Sungai lainnya adalah Sungai Lalan, yang menjadi sumber kehidupan masyarakat Bayunglincir (Sumsel) dan sekitarnya. Lalu, sungai Kandang yang juga berhulu di Hutan Harapan menjadi sumber air penting bagi masyarakat di sekitar Sungai Bahar, Kabupaten Muarojambi, Provinsi Jambi.
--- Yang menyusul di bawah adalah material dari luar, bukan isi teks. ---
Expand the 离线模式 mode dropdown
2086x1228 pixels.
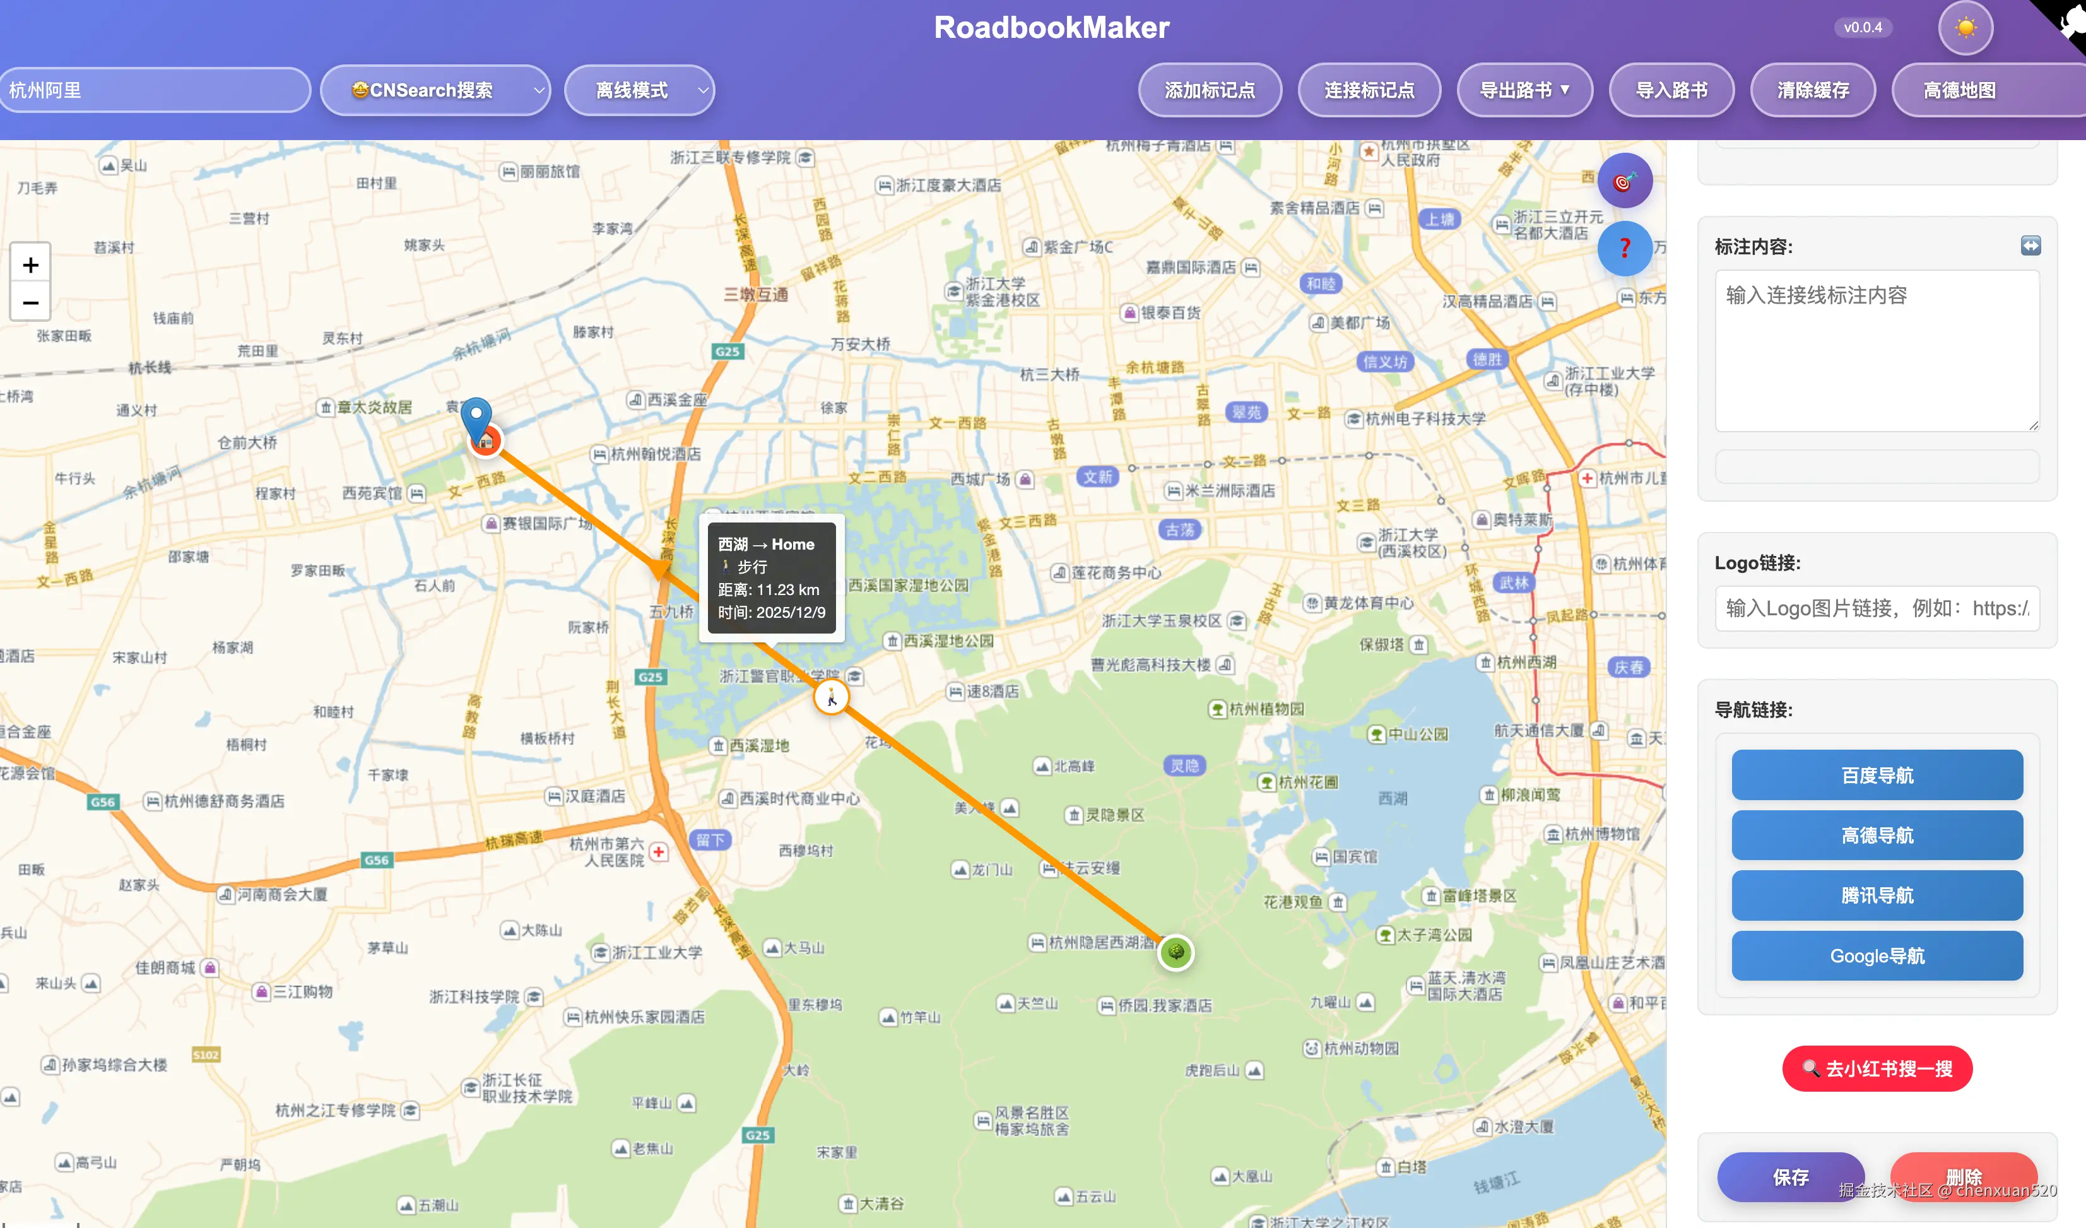coord(639,90)
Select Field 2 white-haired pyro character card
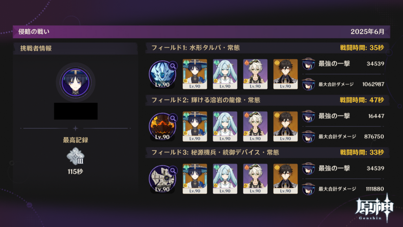The height and width of the screenshot is (227, 403). [x=255, y=127]
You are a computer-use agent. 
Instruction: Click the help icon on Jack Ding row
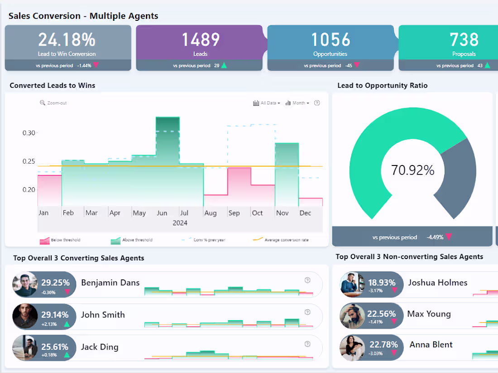click(x=307, y=343)
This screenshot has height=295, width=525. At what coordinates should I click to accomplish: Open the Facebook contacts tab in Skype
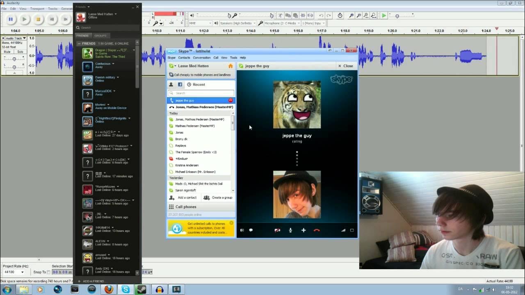(x=180, y=84)
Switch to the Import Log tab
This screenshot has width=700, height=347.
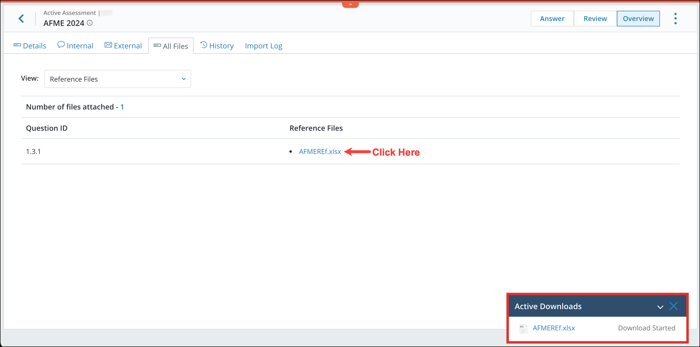[x=263, y=45]
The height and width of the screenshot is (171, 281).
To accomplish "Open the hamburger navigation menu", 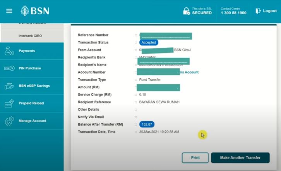I will point(9,11).

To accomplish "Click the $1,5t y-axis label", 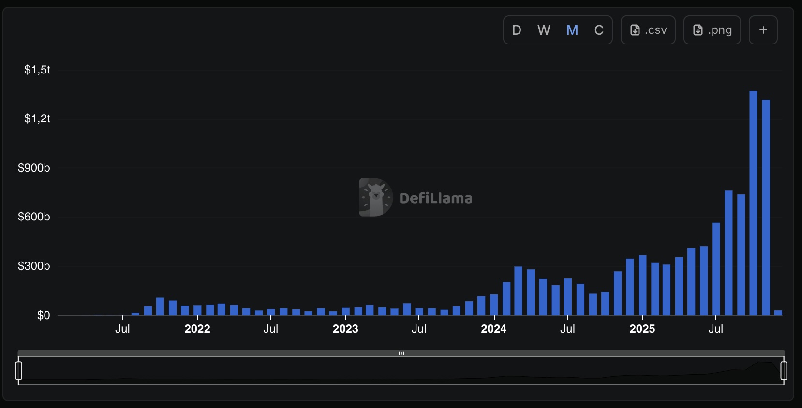I will (x=37, y=70).
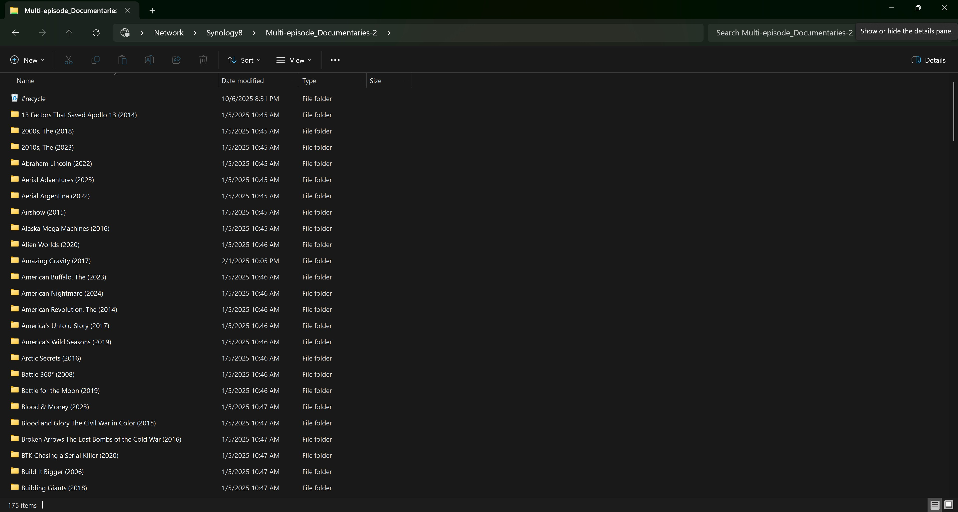Viewport: 958px width, 512px height.
Task: Open the Sort dropdown menu
Action: click(244, 60)
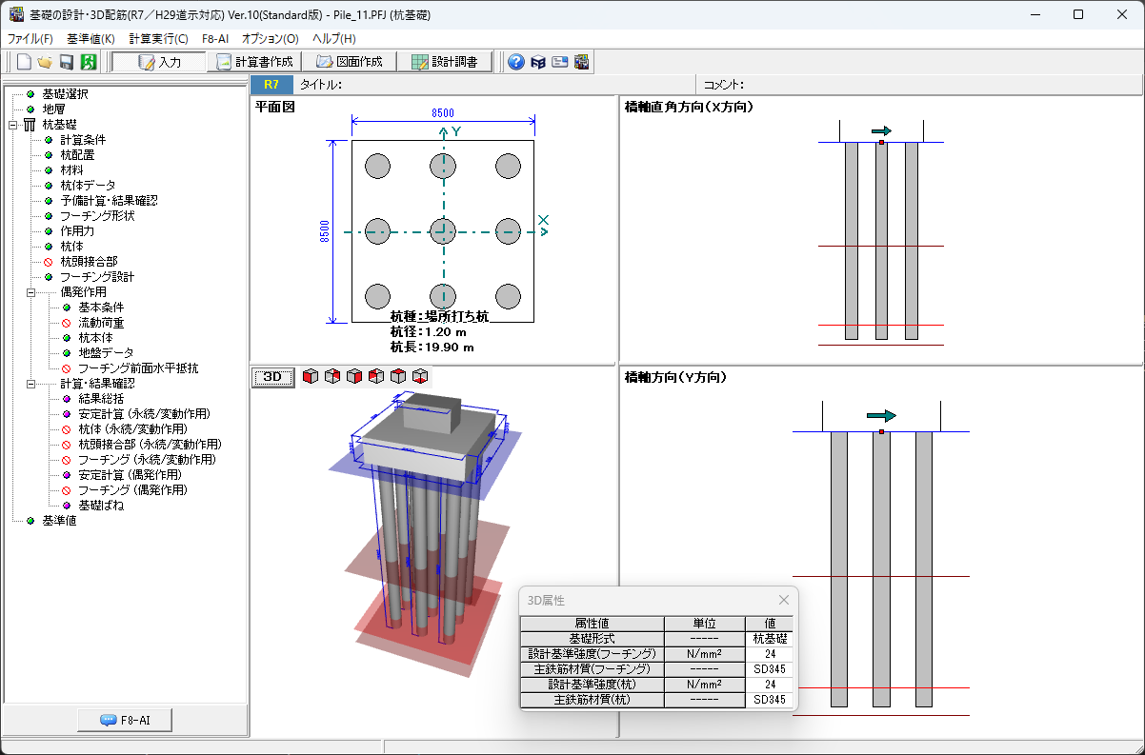
Task: Click the Open file folder icon
Action: 45,62
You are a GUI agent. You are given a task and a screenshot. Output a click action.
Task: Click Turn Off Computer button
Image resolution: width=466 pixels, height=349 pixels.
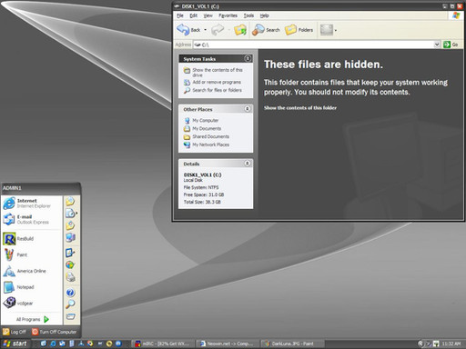pos(55,332)
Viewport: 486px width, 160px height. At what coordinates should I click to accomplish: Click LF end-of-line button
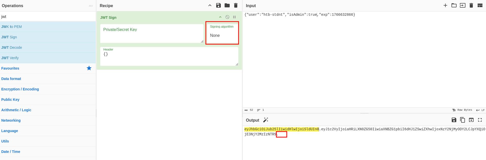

Pada musim kemarau 2015 lalu, sungai-sungai yang berhulu di Hutan Harapan tetap mampu menangkap dan menyuplai air bagi masyarakat Sumsel dan Jambi.

Masyarakat Suku Anak Dalam (SAD) Batin Sembilan adalah kelompok masyarakat yang hidup di alam bebas yang memiliki kearifan sendiri dalam mengelola hutan.

Mereka memanfaatkan Hutan Harapan dengan mengambil hasil hutan bukan kayu, seperti rotan, jerenang, madu sialang, getah jelutung, damar, serta tanaman obat-obatan. Hutan Harapan menjadi kawasan hidup dan jelajah sekitar 300 kepala keluarga Batin Sembilan.